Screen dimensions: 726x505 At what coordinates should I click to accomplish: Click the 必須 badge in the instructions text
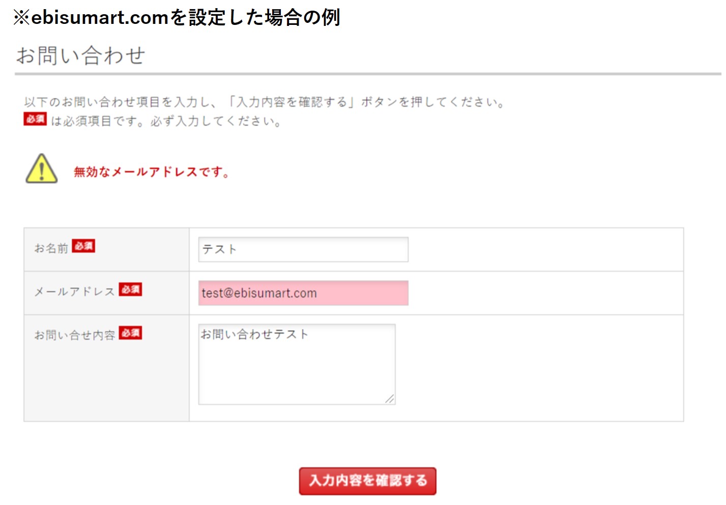(35, 119)
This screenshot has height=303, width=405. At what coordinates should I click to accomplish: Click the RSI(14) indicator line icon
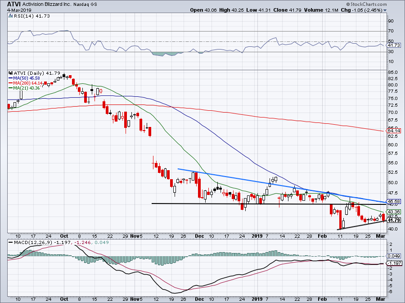coord(10,16)
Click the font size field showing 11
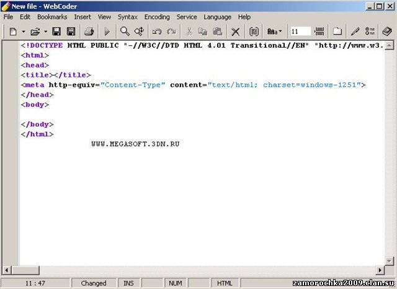 [300, 31]
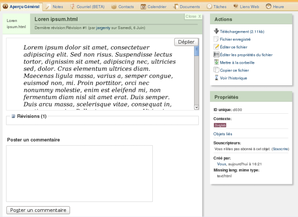Click the copy file icon
The image size is (298, 217).
coord(216,70)
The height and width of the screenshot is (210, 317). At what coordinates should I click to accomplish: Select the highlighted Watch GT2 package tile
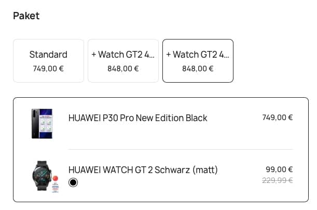pos(198,61)
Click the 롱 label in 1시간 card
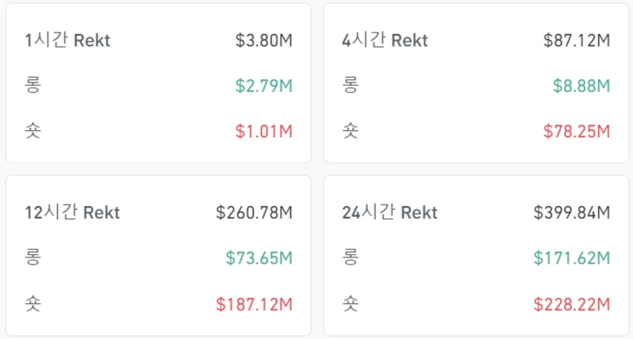 coord(32,85)
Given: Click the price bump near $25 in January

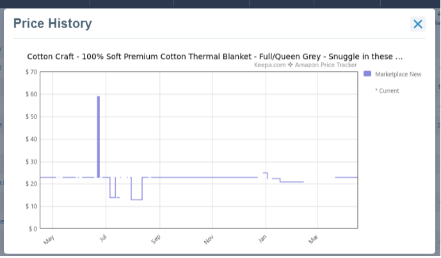Looking at the screenshot, I should [265, 173].
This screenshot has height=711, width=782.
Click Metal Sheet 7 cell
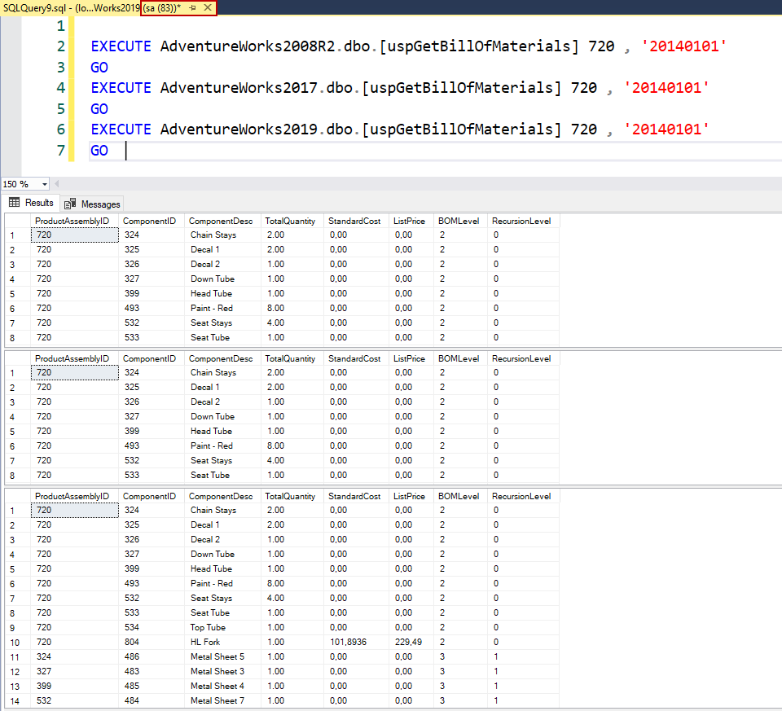click(x=217, y=700)
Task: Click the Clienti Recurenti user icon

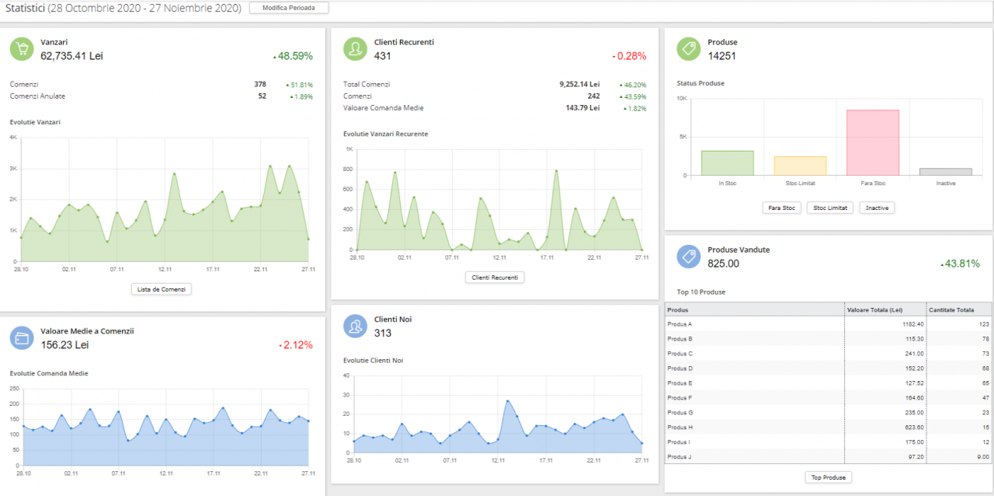Action: 356,49
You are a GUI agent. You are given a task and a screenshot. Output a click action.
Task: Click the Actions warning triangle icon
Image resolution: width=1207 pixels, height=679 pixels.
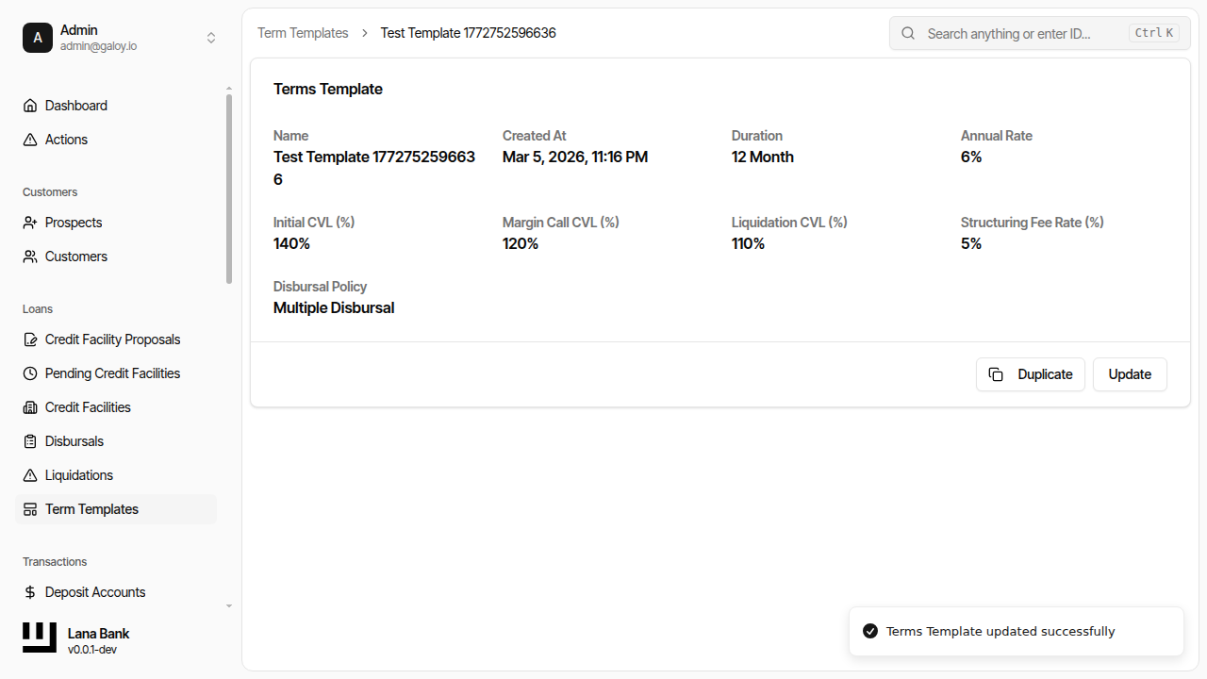30,140
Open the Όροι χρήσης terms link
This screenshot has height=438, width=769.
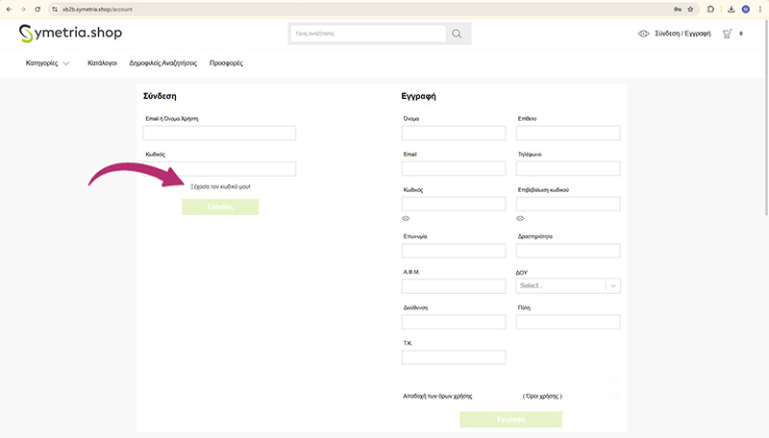[x=542, y=396]
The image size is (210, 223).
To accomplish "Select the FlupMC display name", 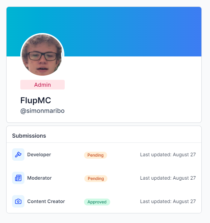I will tap(36, 100).
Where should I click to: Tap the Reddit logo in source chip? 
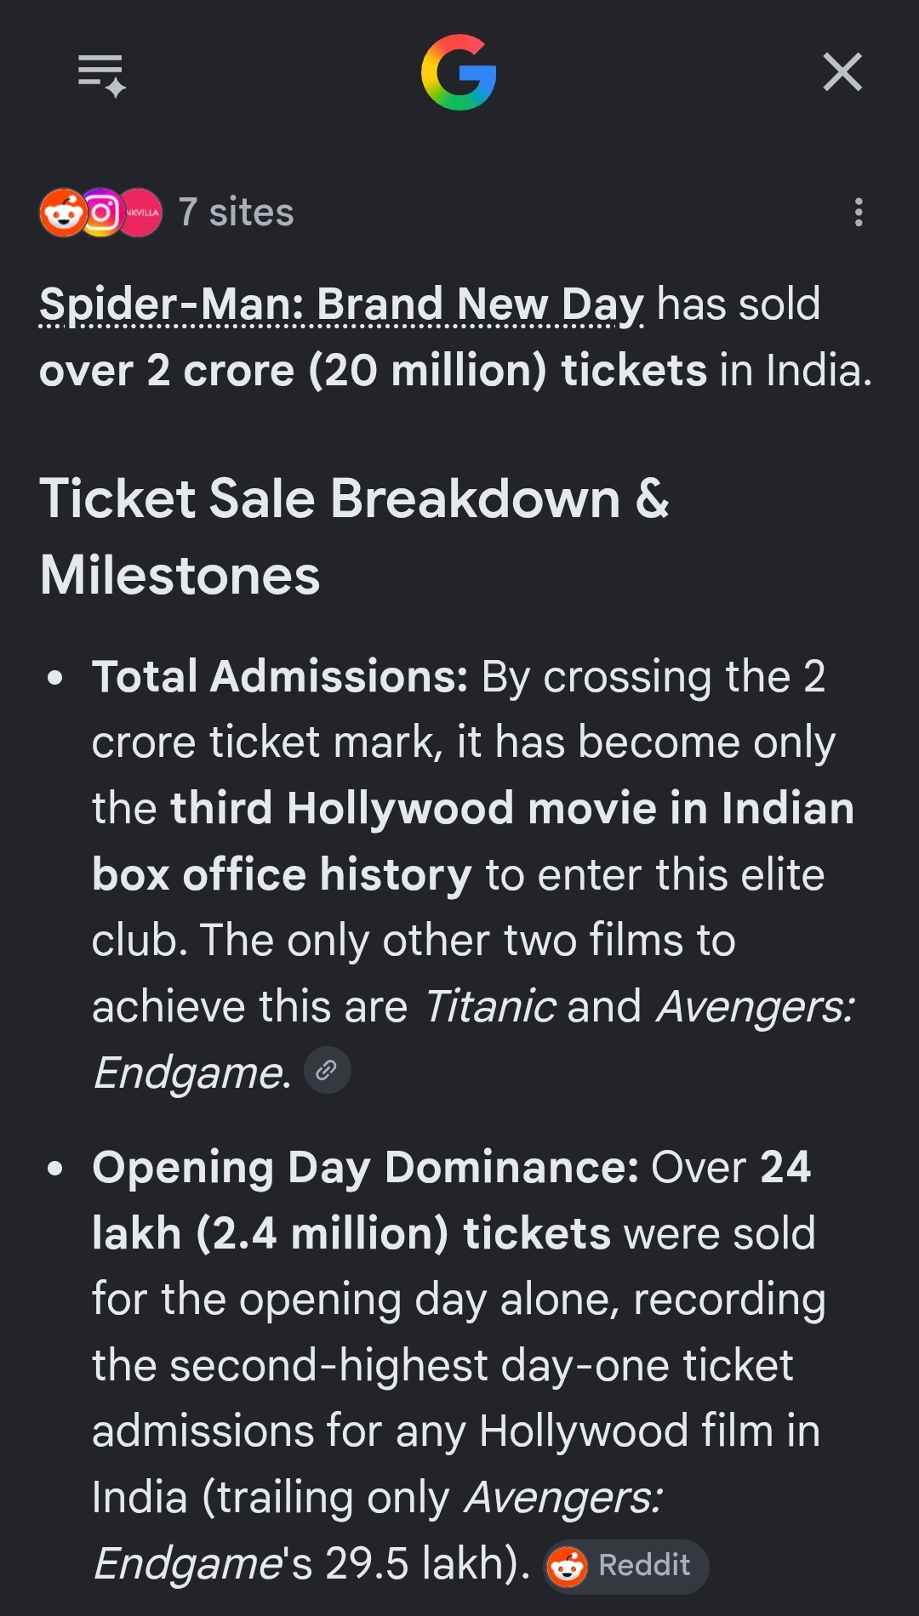click(568, 1567)
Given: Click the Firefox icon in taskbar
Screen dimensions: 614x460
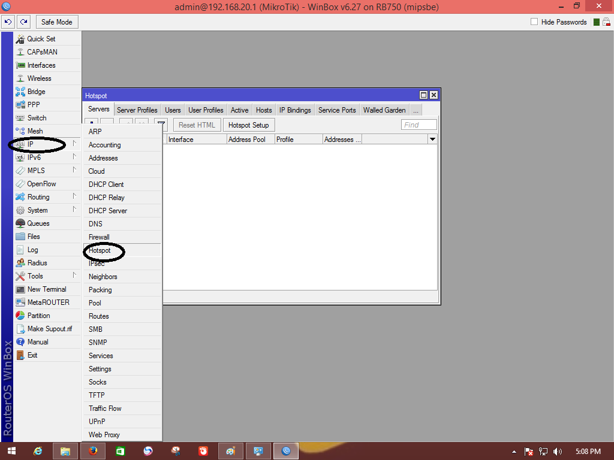Looking at the screenshot, I should (x=93, y=451).
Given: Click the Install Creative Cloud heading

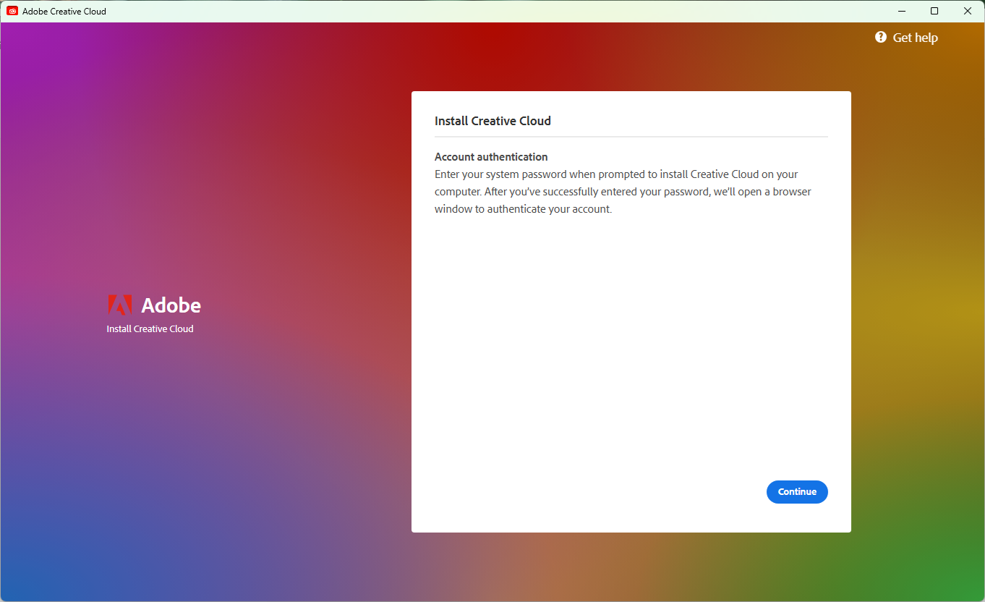Looking at the screenshot, I should pos(493,121).
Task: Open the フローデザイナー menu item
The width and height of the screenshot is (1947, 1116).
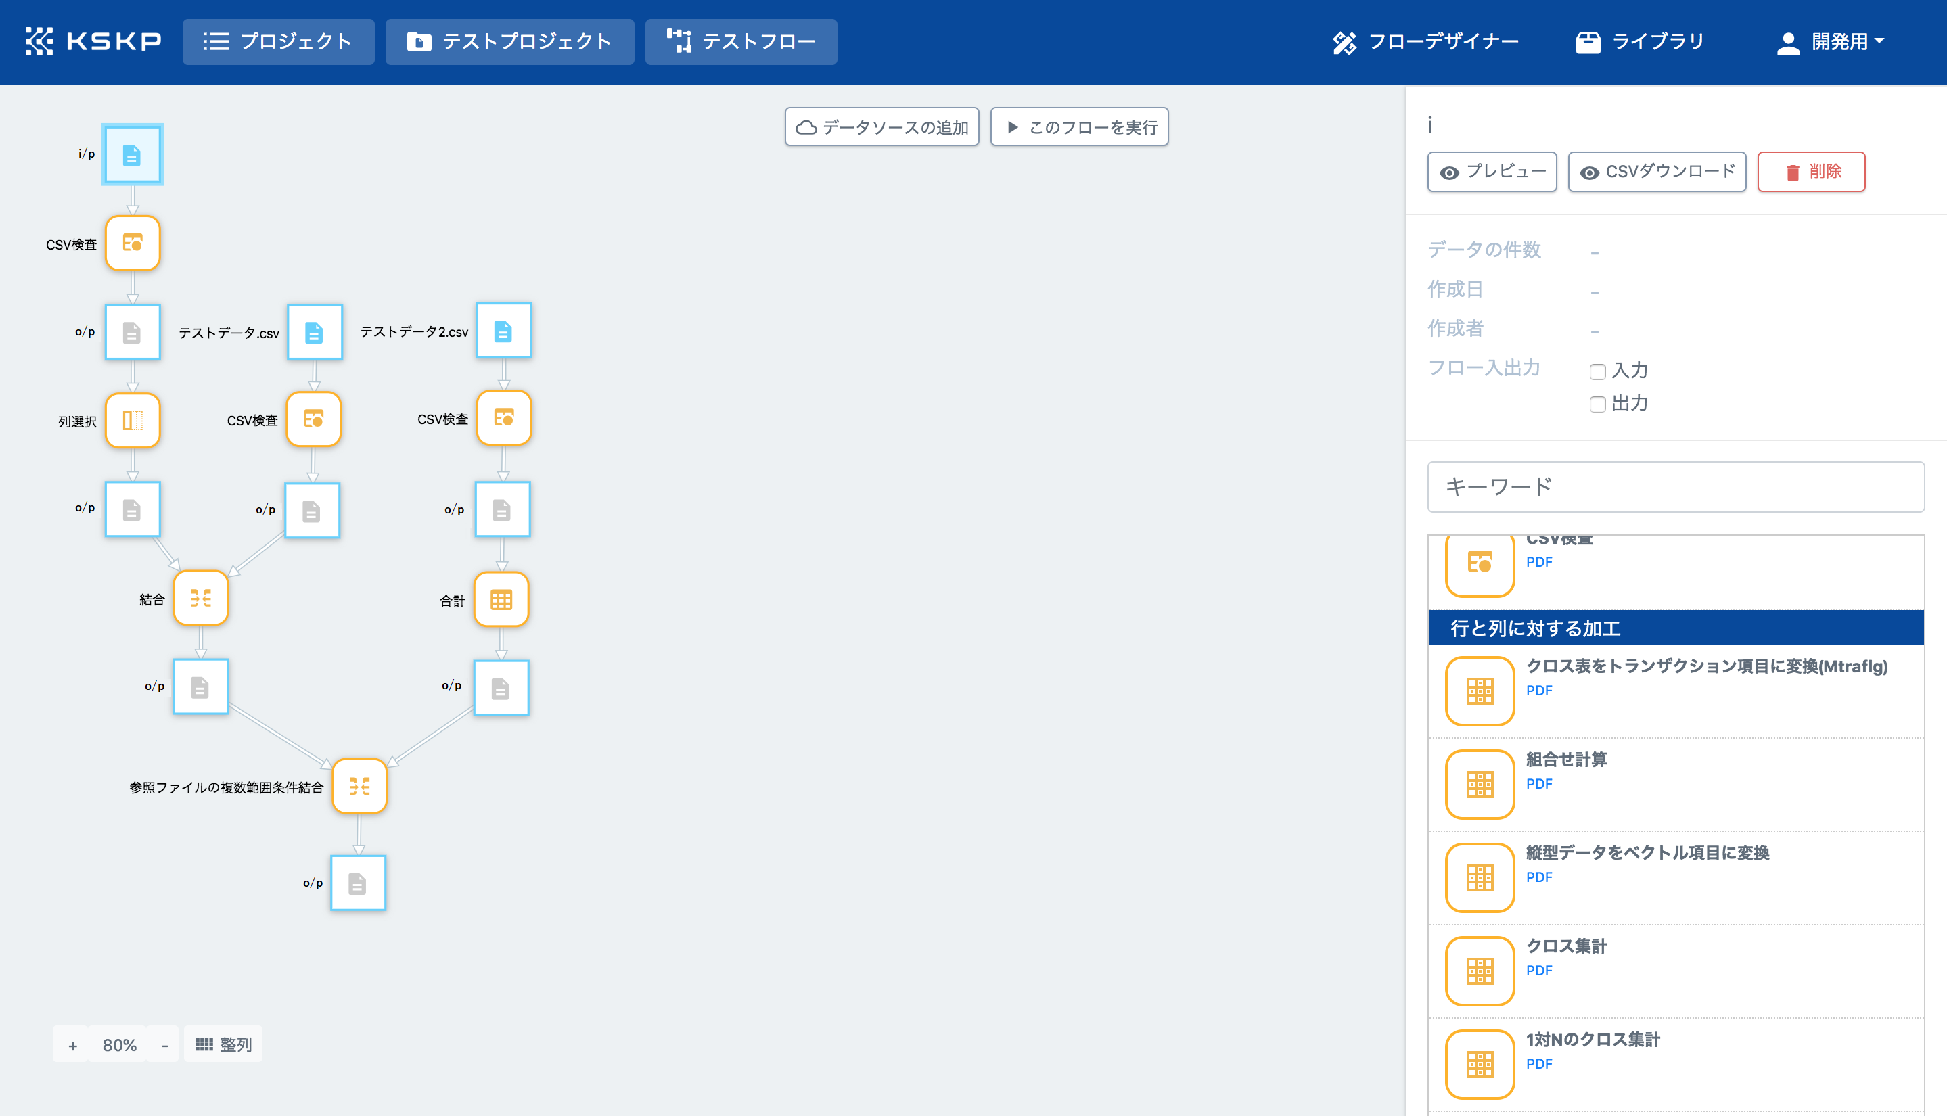Action: click(1425, 41)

□ □ □

Would you set down only the lines above from the line with "Given: Click the Firefox icon in taskbar" to the line with "Task: Open the フローデザイナー menu item", both included, exactly as they stand and without the pictures?

__Output below__.
Given: Click the Firefox icon in taskbar
Screen dimensions: 614x460
Looking at the screenshot, I should (x=93, y=451).
Given: Click the Install Creative Cloud heading

Looking at the screenshot, I should pos(493,121).
Task: Open the フローデザイナー menu item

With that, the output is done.